→ **Provided data**:
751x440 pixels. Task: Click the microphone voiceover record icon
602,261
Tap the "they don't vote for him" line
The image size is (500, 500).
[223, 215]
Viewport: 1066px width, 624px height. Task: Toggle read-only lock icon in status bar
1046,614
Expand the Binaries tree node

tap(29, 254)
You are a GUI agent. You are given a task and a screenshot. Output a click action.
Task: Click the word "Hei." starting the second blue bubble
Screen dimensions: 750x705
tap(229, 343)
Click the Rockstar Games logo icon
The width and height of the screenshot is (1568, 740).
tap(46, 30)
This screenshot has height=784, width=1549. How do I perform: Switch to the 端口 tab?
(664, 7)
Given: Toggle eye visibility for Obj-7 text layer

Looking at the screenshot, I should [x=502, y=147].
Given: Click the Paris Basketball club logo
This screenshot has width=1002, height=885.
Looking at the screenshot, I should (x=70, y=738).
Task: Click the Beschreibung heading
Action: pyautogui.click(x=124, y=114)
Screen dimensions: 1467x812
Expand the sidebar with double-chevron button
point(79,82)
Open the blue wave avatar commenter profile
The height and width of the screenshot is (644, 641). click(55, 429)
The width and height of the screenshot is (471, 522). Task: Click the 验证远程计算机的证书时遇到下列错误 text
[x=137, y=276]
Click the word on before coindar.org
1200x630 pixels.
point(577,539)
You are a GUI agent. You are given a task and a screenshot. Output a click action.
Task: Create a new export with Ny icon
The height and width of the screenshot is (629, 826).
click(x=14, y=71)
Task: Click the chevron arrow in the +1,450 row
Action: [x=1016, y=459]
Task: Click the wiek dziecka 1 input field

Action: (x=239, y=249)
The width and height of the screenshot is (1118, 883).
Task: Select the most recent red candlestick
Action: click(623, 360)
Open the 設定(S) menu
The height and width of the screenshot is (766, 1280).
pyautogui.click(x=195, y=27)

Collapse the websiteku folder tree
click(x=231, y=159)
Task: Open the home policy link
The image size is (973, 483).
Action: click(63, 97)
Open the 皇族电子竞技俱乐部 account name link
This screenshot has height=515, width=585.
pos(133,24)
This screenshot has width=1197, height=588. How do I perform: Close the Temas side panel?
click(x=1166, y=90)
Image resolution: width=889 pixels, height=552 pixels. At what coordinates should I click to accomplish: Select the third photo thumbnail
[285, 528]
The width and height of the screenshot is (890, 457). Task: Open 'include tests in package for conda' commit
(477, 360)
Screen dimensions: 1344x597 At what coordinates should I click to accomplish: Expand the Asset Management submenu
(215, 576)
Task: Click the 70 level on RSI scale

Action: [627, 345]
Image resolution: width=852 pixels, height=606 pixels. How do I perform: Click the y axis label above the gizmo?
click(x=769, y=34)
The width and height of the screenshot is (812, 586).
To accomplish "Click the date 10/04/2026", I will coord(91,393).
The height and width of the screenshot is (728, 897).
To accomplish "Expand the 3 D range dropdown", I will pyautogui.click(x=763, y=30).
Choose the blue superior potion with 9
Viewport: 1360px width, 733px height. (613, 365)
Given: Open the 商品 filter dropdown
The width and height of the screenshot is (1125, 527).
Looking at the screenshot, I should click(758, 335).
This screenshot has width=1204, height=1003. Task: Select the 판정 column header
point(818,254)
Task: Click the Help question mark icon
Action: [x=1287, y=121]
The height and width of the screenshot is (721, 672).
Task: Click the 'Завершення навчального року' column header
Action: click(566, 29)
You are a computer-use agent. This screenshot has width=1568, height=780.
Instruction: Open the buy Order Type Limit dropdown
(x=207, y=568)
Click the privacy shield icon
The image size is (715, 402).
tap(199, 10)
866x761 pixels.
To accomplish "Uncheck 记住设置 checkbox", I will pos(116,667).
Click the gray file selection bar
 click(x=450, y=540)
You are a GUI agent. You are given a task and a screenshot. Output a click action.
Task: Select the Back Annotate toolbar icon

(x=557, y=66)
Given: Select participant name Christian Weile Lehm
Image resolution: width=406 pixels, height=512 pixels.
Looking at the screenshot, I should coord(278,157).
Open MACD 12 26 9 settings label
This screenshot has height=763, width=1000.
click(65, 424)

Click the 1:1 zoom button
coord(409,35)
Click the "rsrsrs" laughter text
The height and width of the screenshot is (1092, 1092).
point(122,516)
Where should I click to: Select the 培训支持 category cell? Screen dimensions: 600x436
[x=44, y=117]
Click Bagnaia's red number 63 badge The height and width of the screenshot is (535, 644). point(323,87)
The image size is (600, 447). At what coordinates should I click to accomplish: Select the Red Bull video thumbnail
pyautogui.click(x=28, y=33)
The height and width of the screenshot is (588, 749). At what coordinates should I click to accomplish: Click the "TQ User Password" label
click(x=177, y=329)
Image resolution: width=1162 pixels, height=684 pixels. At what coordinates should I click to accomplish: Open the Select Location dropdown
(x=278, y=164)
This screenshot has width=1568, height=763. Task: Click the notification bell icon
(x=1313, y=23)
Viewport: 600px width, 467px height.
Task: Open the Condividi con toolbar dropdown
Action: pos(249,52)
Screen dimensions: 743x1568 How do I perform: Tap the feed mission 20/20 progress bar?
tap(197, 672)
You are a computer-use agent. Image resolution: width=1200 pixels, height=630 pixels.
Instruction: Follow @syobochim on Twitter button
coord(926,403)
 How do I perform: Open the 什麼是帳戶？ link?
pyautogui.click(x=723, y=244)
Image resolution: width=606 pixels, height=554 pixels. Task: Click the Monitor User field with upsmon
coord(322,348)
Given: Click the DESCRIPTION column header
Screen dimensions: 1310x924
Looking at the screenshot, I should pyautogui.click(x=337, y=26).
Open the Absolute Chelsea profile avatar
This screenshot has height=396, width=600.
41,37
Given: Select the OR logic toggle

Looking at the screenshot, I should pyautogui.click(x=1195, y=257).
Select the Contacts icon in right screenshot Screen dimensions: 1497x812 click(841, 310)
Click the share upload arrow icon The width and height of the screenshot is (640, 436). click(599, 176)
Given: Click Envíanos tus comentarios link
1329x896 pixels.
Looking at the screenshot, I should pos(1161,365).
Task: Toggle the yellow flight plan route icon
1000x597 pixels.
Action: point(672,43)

→ **Problem requirements**: Having read the records, return each one exactly.

→ **Reply to the exercise**:
751x440 pixels. Task: Click the microphone voiceover record icon
602,261
Tap the "they don't vote for him" line
The image size is (500, 500).
[223, 215]
Viewport: 1066px width, 624px height. Task: Toggle read-only lock icon in status bar
1046,614
Expand the Binaries tree node

tap(29, 254)
You are a GUI agent. You are given a task and a screenshot. Output a click action.
Task: Click the word "Hei." starting the second blue bubble
Screen dimensions: 750x705
tap(229, 343)
Click the Rockstar Games logo icon
The width and height of the screenshot is (1568, 740).
tap(46, 30)
This screenshot has height=784, width=1549. How do I perform: Switch to the 端口 tab?
(664, 7)
Given: Toggle eye visibility for Obj-7 text layer

Looking at the screenshot, I should [x=502, y=147].
Given: Click the Paris Basketball club logo
This screenshot has width=1002, height=885.
Looking at the screenshot, I should (x=70, y=738).
Task: Click the Beschreibung heading
Action: pyautogui.click(x=124, y=114)
Screen dimensions: 1467x812
Expand the sidebar with double-chevron button
point(79,82)
Open the blue wave avatar commenter profile
The height and width of the screenshot is (644, 641). click(55, 429)
The width and height of the screenshot is (471, 522). Task: Click the 验证远程计算机的证书时遇到下列错误 text
[x=137, y=276]
Click the word on before coindar.org
1200x630 pixels.
point(577,539)
You are a GUI agent. You are given a task and a screenshot. Output a click action.
Task: Create a new export with Ny icon
The height and width of the screenshot is (629, 826).
click(x=14, y=71)
Task: Click the chevron arrow in the +1,450 row
Action: [x=1016, y=459]
Task: Click the wiek dziecka 1 input field

Action: (x=239, y=249)
The width and height of the screenshot is (1118, 883).
Task: Select the most recent red candlestick
Action: click(623, 360)
Open the 設定(S) menu
The height and width of the screenshot is (766, 1280).
pyautogui.click(x=195, y=27)

Collapse the websiteku folder tree
click(x=231, y=159)
Task: Open the home policy link
The image size is (973, 483).
Action: click(63, 97)
Open the 皇族电子竞技俱乐部 account name link
This screenshot has height=515, width=585.
pos(133,24)
This screenshot has width=1197, height=588. How do I perform: Close the Temas side panel?
click(x=1166, y=90)
Image resolution: width=889 pixels, height=552 pixels. At what coordinates should I click to accomplish: Select the third photo thumbnail
[285, 528]
The width and height of the screenshot is (890, 457). Task: Open 'include tests in package for conda' commit
(477, 360)
Screen dimensions: 1344x597 At what coordinates should I click to accomplish: Expand the Asset Management submenu
(215, 576)
Task: Click the 70 level on RSI scale

Action: [627, 345]
Image resolution: width=852 pixels, height=606 pixels. How do I perform: Click the y axis label above the gizmo?
click(x=769, y=34)
The width and height of the screenshot is (812, 586).
To accomplish "Click the date 10/04/2026", I will coord(91,393).
The height and width of the screenshot is (728, 897).
To accomplish "Expand the 3 D range dropdown", I will pyautogui.click(x=763, y=30).
Choose the blue superior potion with 9
Viewport: 1360px width, 733px height. (613, 365)
Given: Open the 商品 filter dropdown
The width and height of the screenshot is (1125, 527).
Looking at the screenshot, I should click(758, 335).
This screenshot has width=1204, height=1003. Task: Select the 판정 column header
point(818,254)
Task: Click the Help question mark icon
Action: [x=1287, y=121]
The height and width of the screenshot is (721, 672).
Task: Click the 'Завершення навчального року' column header
Action: click(566, 29)
You are a computer-use agent. This screenshot has width=1568, height=780.
Instruction: Open the buy Order Type Limit dropdown
(x=207, y=568)
Click the privacy shield icon
The image size is (715, 402).
tap(199, 10)
866x761 pixels.
To accomplish "Uncheck 记住设置 checkbox", I will pos(116,667).
Click the gray file selection bar
 click(x=450, y=540)
You are a GUI agent. You are given a task and a screenshot. Output a click action.
Task: Select the Back Annotate toolbar icon

(x=557, y=66)
Given: Select participant name Christian Weile Lehm
Image resolution: width=406 pixels, height=512 pixels.
Looking at the screenshot, I should coord(278,157).
Open MACD 12 26 9 settings label
This screenshot has height=763, width=1000.
click(65, 424)

Click the 1:1 zoom button
coord(409,35)
Click the "rsrsrs" laughter text
The height and width of the screenshot is (1092, 1092).
point(122,516)
Where should I click to: Select the 培训支持 category cell? Screen dimensions: 600x436
[x=44, y=117]
Click Bagnaia's red number 63 badge The height and width of the screenshot is (535, 644). point(323,87)
The image size is (600, 447). At what coordinates should I click to accomplish: Select the Red Bull video thumbnail
pyautogui.click(x=28, y=33)
The height and width of the screenshot is (588, 749). At what coordinates should I click to accomplish: Click the "TQ User Password" label
click(x=177, y=329)
Image resolution: width=1162 pixels, height=684 pixels. At what coordinates should I click to accomplish: Open the Select Location dropdown
(x=278, y=164)
This screenshot has width=1568, height=763. Task: Click the notification bell icon
(x=1313, y=23)
Viewport: 600px width, 467px height.
Task: Open the Condividi con toolbar dropdown
Action: pos(249,52)
Screen dimensions: 743x1568 How do I perform: Tap the feed mission 20/20 progress bar?
tap(197, 672)
You are a computer-use agent. Image resolution: width=1200 pixels, height=630 pixels.
Instruction: Follow @syobochim on Twitter button
coord(926,403)
 How do I perform: Open the 什麼是帳戶？ link?
pyautogui.click(x=723, y=244)
Image resolution: width=606 pixels, height=554 pixels. Task: Click the Monitor User field with upsmon
coord(322,348)
Given: Click the DESCRIPTION column header
Screen dimensions: 1310x924
Looking at the screenshot, I should pyautogui.click(x=337, y=26).
Open the Absolute Chelsea profile avatar
This screenshot has height=396, width=600.
41,37
Given: Select the OR logic toggle

Looking at the screenshot, I should pyautogui.click(x=1195, y=257).
Select the Contacts icon in right screenshot Screen dimensions: 1497x812 click(841, 310)
Click the share upload arrow icon The width and height of the screenshot is (640, 436). click(599, 176)
Given: Click Envíanos tus comentarios link
1329x896 pixels.
Looking at the screenshot, I should pos(1161,365).
Task: Toggle the yellow flight plan route icon
1000x597 pixels.
Action: point(672,43)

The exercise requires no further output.